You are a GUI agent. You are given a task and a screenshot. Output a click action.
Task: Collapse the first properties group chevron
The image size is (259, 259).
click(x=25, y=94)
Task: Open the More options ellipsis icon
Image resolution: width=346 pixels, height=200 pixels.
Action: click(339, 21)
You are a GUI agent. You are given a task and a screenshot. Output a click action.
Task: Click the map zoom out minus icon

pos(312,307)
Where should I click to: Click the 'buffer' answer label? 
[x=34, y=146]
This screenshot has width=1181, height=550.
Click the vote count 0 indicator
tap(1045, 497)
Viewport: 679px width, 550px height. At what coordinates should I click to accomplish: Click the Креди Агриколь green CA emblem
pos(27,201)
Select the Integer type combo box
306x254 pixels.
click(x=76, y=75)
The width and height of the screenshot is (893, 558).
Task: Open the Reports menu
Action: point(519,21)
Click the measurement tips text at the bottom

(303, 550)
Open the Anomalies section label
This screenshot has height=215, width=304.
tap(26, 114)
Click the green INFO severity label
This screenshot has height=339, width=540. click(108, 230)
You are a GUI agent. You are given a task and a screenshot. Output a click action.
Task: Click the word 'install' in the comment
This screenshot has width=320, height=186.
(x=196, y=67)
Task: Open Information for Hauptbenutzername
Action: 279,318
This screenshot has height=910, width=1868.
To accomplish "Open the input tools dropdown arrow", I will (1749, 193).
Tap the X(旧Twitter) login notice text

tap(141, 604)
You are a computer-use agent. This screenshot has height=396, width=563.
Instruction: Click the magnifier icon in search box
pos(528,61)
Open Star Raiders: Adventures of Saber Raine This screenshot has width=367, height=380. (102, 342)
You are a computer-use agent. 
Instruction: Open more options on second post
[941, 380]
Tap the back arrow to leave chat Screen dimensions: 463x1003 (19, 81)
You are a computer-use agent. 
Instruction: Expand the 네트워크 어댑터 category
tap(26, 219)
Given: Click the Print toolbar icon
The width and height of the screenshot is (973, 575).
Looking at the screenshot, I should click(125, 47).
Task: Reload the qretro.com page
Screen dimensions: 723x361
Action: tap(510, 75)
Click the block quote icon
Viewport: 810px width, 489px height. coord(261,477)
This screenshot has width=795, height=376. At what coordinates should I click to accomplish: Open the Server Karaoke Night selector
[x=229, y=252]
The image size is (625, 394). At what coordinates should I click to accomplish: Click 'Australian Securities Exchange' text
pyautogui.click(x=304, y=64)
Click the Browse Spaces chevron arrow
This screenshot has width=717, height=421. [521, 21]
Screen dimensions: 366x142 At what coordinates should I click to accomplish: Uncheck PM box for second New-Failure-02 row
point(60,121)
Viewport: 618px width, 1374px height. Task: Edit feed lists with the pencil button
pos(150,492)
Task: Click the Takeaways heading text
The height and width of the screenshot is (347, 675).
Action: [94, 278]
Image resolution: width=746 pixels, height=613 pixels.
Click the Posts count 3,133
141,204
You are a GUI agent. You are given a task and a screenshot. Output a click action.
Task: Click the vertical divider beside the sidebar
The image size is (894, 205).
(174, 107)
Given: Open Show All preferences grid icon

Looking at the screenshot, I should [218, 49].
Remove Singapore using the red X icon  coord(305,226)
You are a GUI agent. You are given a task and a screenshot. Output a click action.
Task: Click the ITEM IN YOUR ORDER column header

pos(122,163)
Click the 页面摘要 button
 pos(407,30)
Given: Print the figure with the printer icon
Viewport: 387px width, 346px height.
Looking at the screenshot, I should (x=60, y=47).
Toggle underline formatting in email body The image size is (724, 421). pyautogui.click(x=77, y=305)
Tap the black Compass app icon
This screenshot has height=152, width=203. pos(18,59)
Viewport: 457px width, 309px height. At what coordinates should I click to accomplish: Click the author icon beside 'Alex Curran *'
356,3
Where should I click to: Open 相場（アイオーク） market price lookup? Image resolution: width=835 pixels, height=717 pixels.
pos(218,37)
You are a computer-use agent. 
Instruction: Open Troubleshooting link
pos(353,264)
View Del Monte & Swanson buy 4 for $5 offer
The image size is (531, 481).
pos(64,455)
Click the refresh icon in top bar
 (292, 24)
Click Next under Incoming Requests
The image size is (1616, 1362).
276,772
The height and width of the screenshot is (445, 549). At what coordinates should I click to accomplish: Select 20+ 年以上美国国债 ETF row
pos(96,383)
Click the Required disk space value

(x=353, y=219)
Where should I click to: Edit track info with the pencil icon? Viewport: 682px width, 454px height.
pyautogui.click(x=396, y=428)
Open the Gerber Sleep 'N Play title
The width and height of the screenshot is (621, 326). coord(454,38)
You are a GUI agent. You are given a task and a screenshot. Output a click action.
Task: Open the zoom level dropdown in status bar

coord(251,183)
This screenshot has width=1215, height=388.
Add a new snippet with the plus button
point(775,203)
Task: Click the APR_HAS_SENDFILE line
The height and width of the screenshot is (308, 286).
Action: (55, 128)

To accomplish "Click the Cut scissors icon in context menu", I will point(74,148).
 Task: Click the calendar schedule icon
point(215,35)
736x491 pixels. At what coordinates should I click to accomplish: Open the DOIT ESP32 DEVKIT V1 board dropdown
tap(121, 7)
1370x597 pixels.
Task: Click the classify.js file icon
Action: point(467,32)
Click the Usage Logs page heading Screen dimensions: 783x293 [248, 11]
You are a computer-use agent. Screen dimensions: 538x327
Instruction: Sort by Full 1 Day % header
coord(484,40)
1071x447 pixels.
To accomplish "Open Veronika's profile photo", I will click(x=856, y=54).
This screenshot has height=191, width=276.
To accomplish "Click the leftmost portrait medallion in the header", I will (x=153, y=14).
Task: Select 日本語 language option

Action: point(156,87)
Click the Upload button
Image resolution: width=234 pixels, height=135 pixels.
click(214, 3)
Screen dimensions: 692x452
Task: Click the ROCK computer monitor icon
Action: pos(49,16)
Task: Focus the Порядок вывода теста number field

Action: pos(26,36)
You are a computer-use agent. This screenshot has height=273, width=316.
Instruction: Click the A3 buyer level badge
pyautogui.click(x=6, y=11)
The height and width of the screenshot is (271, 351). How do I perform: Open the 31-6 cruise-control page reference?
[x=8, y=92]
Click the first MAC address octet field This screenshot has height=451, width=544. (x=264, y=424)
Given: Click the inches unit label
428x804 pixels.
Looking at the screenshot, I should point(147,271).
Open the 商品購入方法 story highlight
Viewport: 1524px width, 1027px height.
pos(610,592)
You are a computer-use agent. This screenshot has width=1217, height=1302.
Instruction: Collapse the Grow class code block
════
AIM OF THE TASK:
Copy out, from the material above, each line in which the string "will" is found.

WORKED SOLUTION:
To accomplish "Open the input tools dropdown arrow", I will (1749, 193).
To accomplish "Click the Cut scissors icon in context menu", I will point(74,148).
To accomplish "Open Veronika's profile photo", I will click(x=856, y=54).
To accomplish "Click the leftmost portrait medallion in the header", I will (x=153, y=14).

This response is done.